Oser repenser la mission des Urgences Hospitalières au Québec

Cette réflexion s’impose pour répondre avec diligence et dignité à toutes les personnes qui se présentent dans les salles d’urgences des hôpitaux au Québec et pour qu’on ne soit plus obligé de tolérer les situations intolérables qu’on y fait vivre aux malades, blessés et désespérés qui n’ont pas d’autres place où aller.  

Il faut casser le dogme décrétant que seules les personnes qui se présentent dans nos Urgences Hospitalière en situation de menace imminente ou potentielle pour leur vie, les P1 et P2, selon la nomenclature de nos autorités, peuvent espérer y obtenir une réponse rapide et attentionnée. 

En reconnaissant que pour bon nombre de nos concitoyens, les salles d’urgence des hôpitaux sont leur seule façon d’accéder en temps opportun aux services dont ils ont besoin, on doit s’organiser pour faire face à cette réalité et en conséquence organiser les équipes de soins et de services pour les accueillir et leur offrir un service de qualité. 

Bien sûr ces personnes en situations d’urgence vitale doivent être évaluées et traitées par le personnel des équipes entrainées pour le faire.
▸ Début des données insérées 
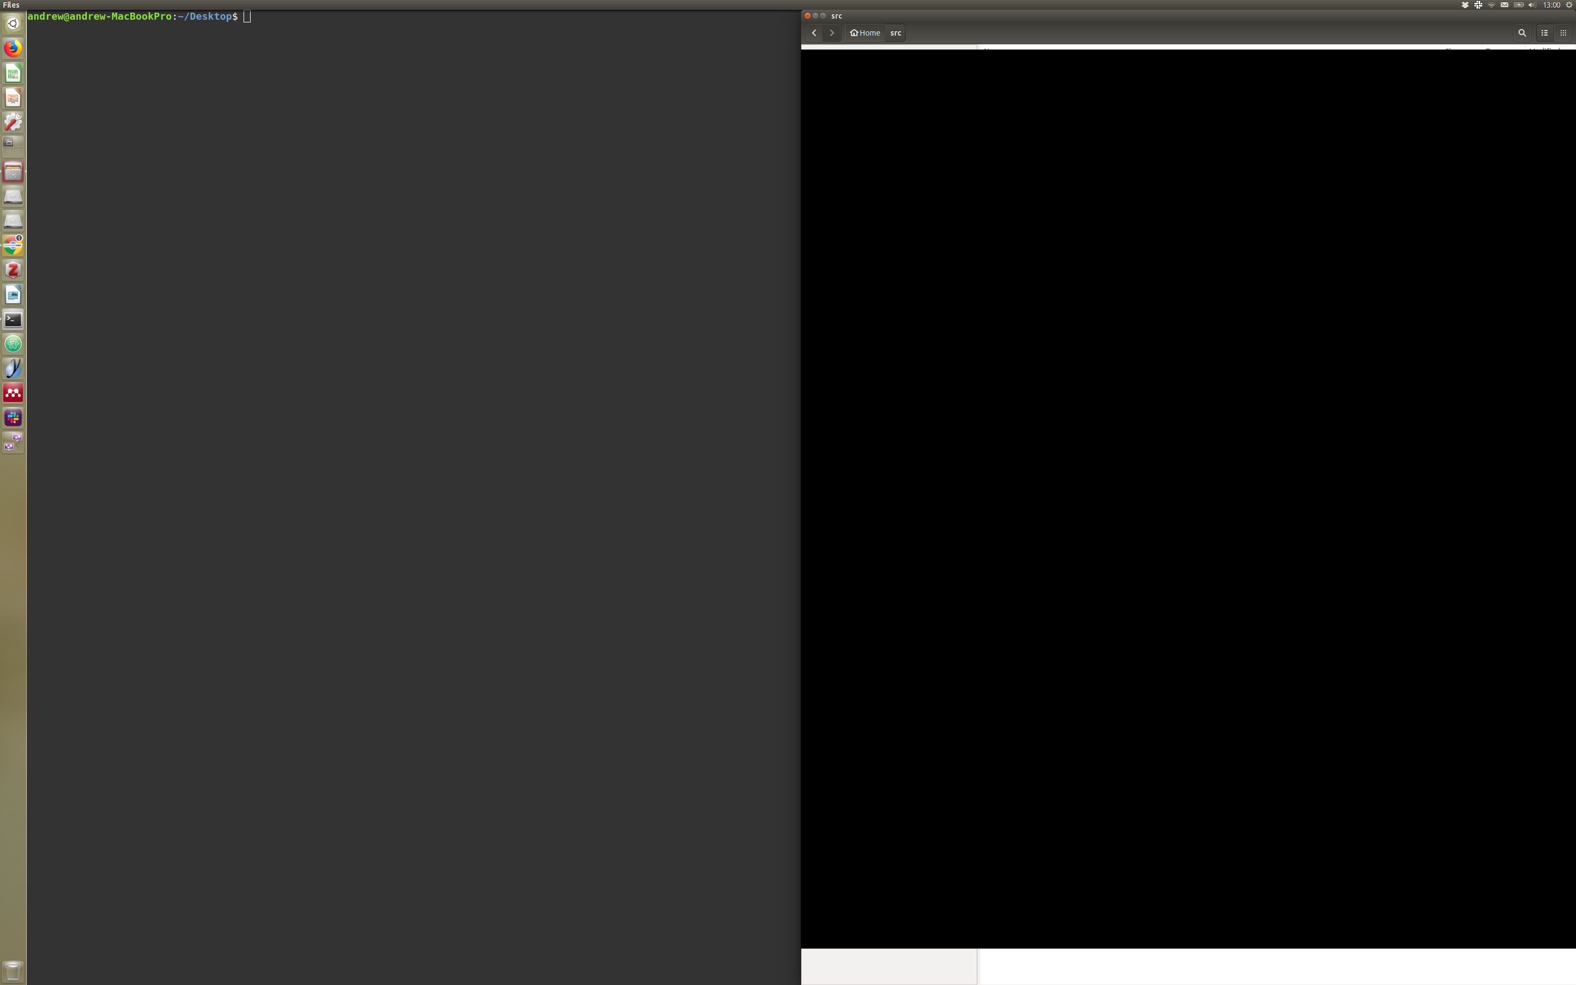The height and width of the screenshot is (985, 1576).
Task: Click the src path bar segment
Action: 895,33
Mais il faut aussi que soient offerts aux autres catégories de malades, de blessés ou de personnes en détresse, des parcours de soins appropriés à leurs besoins. 

Bien sûr les cliniques médicales et les pharmacies peuvent s’occuper des malades et blessés dont la vie n’est pas en danger, mais en réalité, et pour bien des raisons, il n’est souvent pas possible d’y avoir accès en temps opportun et d’y obtenir les services requis. 

Avec ses hôpitaux, le Québec, dispose sur l’ensemble de son territoire, des plateformes d’investigations, des locaux et du personnel compétant pour répondre aux besoins immédiats de services de santé de nos concitoyens lorsqu’ils ne peuvent pas les trouver gratuitement ailleurs. 

Il faut changer notre paradigme d’organisation des services d’urgences des hôpitaux et mettre en place des trajectoires de soins pour les différentes catégories de personnes qui s’y présentent. Certains hôpitaux et certaines équipes de soins le font déjà; de qui est actuellement de l’ordre de l’exception ou de la tolérance devrait devenir la norme.  

Trois autres trajectoires de soins devraient être organisées pour diriger : 

1. Les blessés mineurs et les malades aux prises avec des problèmes de santé courants, vers une équipe d’urgence mineure composée d’infirmières et de médecins généralistes à laquelle des médecins de GMF pourraient donner un coup de main en y rencontrant leurs obligations de services en dehors des heures courantes

2. Les patients âgés ou en perte d’autonomie, vers un endroit plus calme et plus confortable que la salle d’attente de l’Urgence où une équipe de personnes formées pour l’accueil de ces patients pourraient répondre à leurs besoins en mobilisant si nécessaire les ressources médicales des urgences mineures.

3. Les personnes avec problème de santé mentale incluant dépendance et itinérance vers un secteur distinct de la salle d’attente des urgences où du personnel bien formé en santé mentale et bien arrimée avec les organismes communautaires en santé mentale les prendrait en charge.

4. Les pénuries de locaux, de personnels et de budgets ne devraient plus servir d’excuses pour continuer à tolérer l’intolérable.